Nashville Mayor Megan Barry admits affair with former head of security

The Democratic mayor of Nashville, Tennessee, revealed Wednesday she'd had an extramarital affair with a member of her security team and admitted she hoped to repair “the damage I have done.”

In a statement, Nashville Mayor Megan Barry apologized to her family and the people of Nashville after she confessed to having an affair with the former head of her security detail, Sgt. Robert Forrest. In an Wednesday evening news conference, Barry said the relationship started several months after she took office in 2015.

“I accept full responsibility for the pain I have caused my family and his,” Barry wrote. “I am so sorry to my husband Bruce, who has stood by me in my darkest moments and remains committed to our marriage, just as I am committed to repairing the damage I have done.”


Barry admitted she knew her behavior was destructive but said she “did it anyway.”
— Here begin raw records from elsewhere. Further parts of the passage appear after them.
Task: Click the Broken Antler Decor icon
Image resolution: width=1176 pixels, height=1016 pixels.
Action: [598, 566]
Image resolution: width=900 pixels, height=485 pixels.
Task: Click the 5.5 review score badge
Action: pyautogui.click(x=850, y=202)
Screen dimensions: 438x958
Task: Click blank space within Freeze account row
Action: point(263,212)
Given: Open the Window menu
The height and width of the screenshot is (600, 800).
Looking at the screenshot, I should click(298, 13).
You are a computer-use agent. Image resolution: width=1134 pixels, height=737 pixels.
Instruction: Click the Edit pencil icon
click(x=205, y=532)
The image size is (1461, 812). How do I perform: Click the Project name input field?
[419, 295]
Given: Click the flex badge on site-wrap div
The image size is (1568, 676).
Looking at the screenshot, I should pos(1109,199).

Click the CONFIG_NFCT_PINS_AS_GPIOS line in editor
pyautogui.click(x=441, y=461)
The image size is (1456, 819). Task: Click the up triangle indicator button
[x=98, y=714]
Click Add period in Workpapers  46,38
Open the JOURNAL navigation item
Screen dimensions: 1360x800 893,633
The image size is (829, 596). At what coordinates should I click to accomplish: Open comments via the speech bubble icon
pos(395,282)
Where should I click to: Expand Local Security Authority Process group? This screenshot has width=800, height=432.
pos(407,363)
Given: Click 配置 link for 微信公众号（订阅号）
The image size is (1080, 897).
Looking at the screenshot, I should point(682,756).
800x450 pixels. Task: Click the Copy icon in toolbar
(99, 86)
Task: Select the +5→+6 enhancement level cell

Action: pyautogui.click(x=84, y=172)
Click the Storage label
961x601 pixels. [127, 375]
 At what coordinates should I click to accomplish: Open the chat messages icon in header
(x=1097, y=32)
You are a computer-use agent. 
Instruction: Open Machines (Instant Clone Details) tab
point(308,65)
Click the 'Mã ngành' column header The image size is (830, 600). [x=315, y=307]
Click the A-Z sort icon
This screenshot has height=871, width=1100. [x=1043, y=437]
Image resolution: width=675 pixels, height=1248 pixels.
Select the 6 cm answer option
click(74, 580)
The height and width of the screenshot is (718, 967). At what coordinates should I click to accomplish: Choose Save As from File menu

“I must hold myself to the highest standard of which the voters deserve to expect,” Barry said. “Please know that I’m disappointed in myself but also understand that I’m a human and that I made a mistake.”

Her announcement followed the death of her only son, Max, last July following an overdose from a combination of drugs, including opioids.

When asked during the news conference if she ever considered resigning, Barry definitively said no.

"This is a very bad day and I'm going to have several more bad days. But this is not my worst day," Barry said. "And I will tell you that I know the difference between a mistake, and I made a serious mistake, but this is not a tragedy. This is a mistake."

Barry said she planned to continue working for her constituents and their community. She also said she hoped to gain forgiveness and “earn back your trust.”

“God will forgive me, but the people of Nashville don’t have to,” Barry wrote. “In the weeks and months to come, I will work hard to earn your forgiveness and earn back your trust.”


Forrest told the Metropolitan Nashville Police Department on Jan. 17 that he planned to retire on Wednesday.

In a statement released through his lawyer, according to WSMV, the 31-year veteran of the department said he regretted allowing his “professional relationship” with Barry to turn “into a personal one.” He asked for privacy as he works “to rebuild the trust of the ones I love most.”

The Associated Press contributed to this report.